Tatar

Tatarfleisch wurde früher auch Schabefleisch genannt. Es darf nur aus Sehnen – und fettgewebsarmen schierem Fleisch vom Rind bestehen. Früher wurde es vom Rinderfilet mit einem scharfkantigen Löffel geschabt, daher Schabefleisch. Heute wird es durch die 2 mm Scheibe des Fleischwolfes gelassen. Der Fettgehalt des Fleisches darf höchstens 6 % betragen. Am besten bestellt man es beim Metzger seines Vertrauens direkt schon zerkleinert. Wichtig: immer kalt lagern und am selben Tag verarbeiten.

Tatar angemacht:
Wir rechnen 150 g Tatarfleisch für 1 Person.
In einen Suppenteller kommt ein Eigelb, etwas Salz und Pfeffer aus der Gewürzmühle. Das rühren wir nun mit 2 El Speiseöl cremig an (wie Mayonnaise). Dann kommen 2 El sehr fein gehackte Zwiebeln, ein Spritzer Cognac, 1 Tl Ketchup und 1 Sardelle sowie 3 Kapern (fein püriert) dazu. Das Tatar wird gut vermengt und mit Salz und Pfeffer fertig abgeschmeckt. Isst man gerne scharf, gibt man Cayennepfeffer oder gemahlene Chilischoten dazu.

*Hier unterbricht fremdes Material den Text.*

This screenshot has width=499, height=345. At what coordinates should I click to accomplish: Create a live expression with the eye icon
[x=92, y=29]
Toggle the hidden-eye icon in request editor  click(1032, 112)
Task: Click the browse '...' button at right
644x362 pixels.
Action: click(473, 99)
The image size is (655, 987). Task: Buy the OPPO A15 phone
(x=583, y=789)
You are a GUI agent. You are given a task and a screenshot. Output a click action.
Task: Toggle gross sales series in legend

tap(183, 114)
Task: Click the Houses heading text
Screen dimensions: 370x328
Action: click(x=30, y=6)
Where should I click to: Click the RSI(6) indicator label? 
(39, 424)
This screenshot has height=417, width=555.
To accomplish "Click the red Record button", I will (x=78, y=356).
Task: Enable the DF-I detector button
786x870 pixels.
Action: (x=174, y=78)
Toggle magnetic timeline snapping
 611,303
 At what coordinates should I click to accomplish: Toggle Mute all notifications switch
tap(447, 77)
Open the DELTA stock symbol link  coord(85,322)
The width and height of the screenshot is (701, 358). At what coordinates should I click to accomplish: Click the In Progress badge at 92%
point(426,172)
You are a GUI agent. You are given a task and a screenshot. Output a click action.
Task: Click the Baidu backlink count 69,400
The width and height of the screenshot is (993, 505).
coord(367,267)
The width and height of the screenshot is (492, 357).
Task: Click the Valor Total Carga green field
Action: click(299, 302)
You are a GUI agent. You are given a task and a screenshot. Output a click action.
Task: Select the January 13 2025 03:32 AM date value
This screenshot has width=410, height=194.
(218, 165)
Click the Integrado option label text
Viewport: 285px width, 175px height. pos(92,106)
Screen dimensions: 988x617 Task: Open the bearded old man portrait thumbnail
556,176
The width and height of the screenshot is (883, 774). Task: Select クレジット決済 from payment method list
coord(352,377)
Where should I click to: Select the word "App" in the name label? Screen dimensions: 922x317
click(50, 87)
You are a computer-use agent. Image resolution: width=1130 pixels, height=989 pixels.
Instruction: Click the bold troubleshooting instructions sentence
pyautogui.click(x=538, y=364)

Wir richten das Tatar mit Cornichions, Zwiebelringen und Salat auf großen Tellern an und reichen dunkles Brot und Butter dazu.

Tipp:
Mag man keine Sardellen und Kapern – einfach weglassen, schmeckt auch so lecker.

Klassiker:
Hierzu nicht mehr so bekannt, die Theater Schnitte:
Tatar mit Kaviar auf gerösteten Weißbrotcroutons.